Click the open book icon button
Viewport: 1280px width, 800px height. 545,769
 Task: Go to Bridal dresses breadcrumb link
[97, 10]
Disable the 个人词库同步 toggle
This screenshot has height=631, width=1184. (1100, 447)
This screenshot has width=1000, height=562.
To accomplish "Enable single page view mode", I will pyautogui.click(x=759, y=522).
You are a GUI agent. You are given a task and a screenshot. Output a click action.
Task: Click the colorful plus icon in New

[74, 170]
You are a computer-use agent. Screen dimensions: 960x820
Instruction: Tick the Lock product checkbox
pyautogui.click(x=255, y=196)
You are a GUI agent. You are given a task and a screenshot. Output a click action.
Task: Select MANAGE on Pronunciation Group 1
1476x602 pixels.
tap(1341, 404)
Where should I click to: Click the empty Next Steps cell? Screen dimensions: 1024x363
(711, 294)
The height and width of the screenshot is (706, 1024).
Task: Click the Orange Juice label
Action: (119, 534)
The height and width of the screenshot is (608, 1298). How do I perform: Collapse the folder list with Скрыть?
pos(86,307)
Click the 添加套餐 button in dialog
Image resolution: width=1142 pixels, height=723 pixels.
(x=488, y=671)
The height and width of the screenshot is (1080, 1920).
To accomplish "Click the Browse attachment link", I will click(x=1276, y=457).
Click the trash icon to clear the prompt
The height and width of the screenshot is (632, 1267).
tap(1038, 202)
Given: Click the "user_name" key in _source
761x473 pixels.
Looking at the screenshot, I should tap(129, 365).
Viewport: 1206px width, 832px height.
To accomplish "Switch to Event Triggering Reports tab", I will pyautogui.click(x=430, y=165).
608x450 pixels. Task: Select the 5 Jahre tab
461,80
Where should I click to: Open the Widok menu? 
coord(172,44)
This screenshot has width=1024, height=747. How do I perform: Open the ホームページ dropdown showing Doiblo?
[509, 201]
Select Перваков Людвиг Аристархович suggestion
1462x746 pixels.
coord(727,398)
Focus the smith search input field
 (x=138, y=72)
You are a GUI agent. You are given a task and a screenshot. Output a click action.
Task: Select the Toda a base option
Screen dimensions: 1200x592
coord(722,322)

> Assignment: In the lines above, locate the string "will". Copy every line where it occurs.

> Exercise solution:
To accomplish "Enable single page view mode", I will pyautogui.click(x=759, y=522).
To accomplish "Click the Browse attachment link", I will click(x=1276, y=457).
To accomplish "Switch to Event Triggering Reports tab", I will pyautogui.click(x=430, y=165).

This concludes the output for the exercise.